“Parru cu tia, to è la curpa, cu tia, to è la curpa, nmenzu a sta fudda ca fai l’indifferenti”.
Ignazio Buttitta
Sempre più spesso ormai mi capita di soffermarmi sui volti dei bambini.
Li osservo, studio i loro comportamenti, i gesti, il modo di parlare.
Provengono quasi tutti da microcosmi regolati da intricati labirinti di codici, difficilmente decifrabili.
Sembra che abbiano eretto un muro, apparentemente invalicabile, fra ciò che sta dentro e quello che sta fuori.
Gli occhi non sbagliano mai.
Sanno che il futuro è una parola enorme da pronunciare.
Sanno che devono imparare alla svelta come gira il mondo, per non rimanere schiacciati.
Sanno che anche all’inferno si deve necessariamente provare ad essere felici.
Ne conosco diversi, in loro vivono tutti i contrasti di questa terra, tutte le contraddizioni. Oggetto di pregiudizi e luoghi comuni portano addosso il marchio di un’infamia secolare.

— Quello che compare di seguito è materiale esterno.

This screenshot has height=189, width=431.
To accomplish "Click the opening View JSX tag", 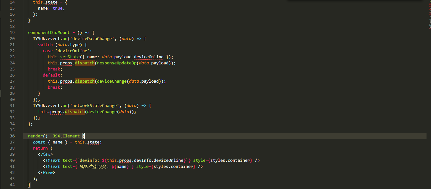I will pyautogui.click(x=45, y=154).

Sbandati, ladri, spacciatori, MALACARNE.
Così li chiamano.
Distruggendo la loro diffidenza appaiono in tutta la loro dolcezza, in tutta la loro umanità.

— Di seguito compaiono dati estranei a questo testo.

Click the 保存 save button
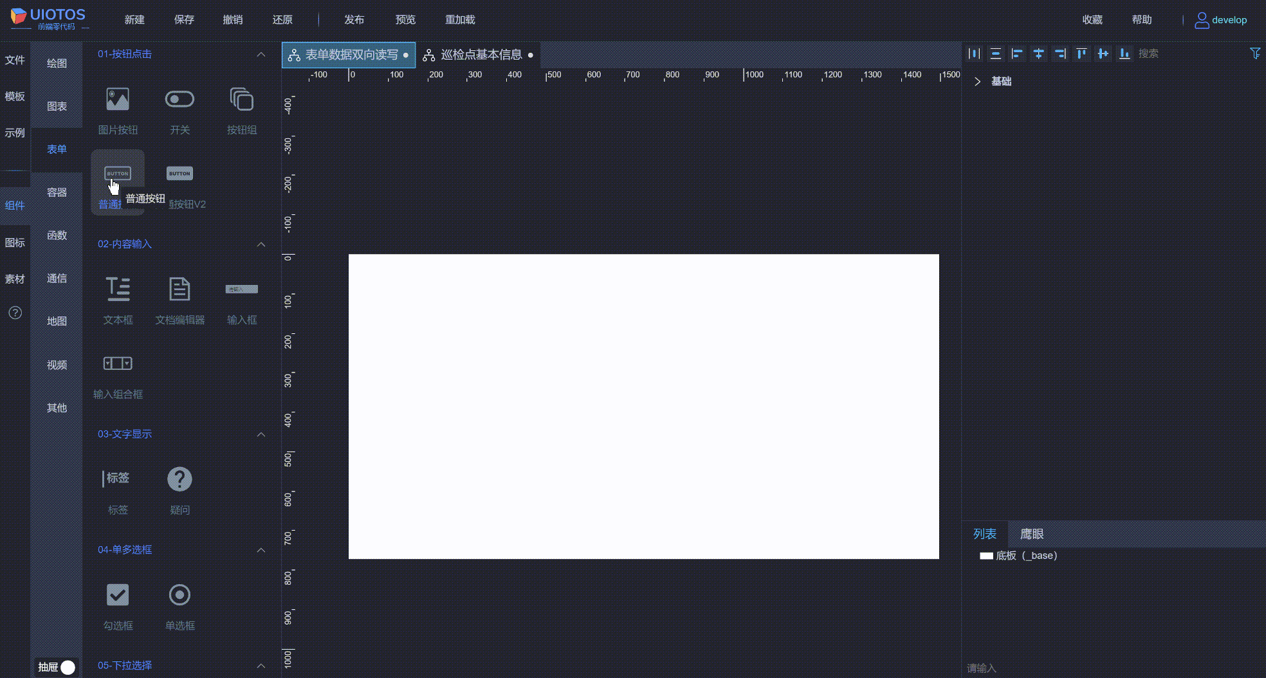Screen dimensions: 1266x678 tap(185, 19)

E’ la mancanza di alternativa il vero problema, il credere, loro per primi, di non avere nessuna possibilità. Come se ancor prima di nascere un giudice li abbia condannati all’ergastolo.
Ballarò, Vucciria, Brancaccio, Zen.
Nomi evocativi, spesso pronunciati a sproposito dall’intellighenzia per rendere più “vissuti” i discorsi, per colorarli di un inutile folklore, adatti alle guide turistiche.

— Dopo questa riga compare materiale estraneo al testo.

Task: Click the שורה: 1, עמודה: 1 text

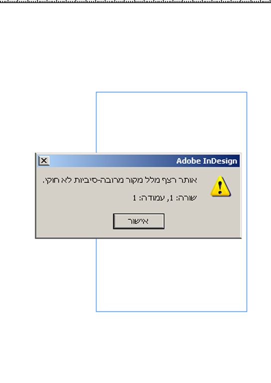Action: tap(165, 198)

La fotografia, tutta, dovrebbe essere civile.
Dovrebbe assumersi la responsabilità di mostrare la reale realtà delle cose, farsi portavoce di denuncia e di speranza.
Indagare l’ombra che si nasconde dietro al sole, regalare una speranza, sia pur minima alla gente. Senza giri di parole, senza metafisica alcuna.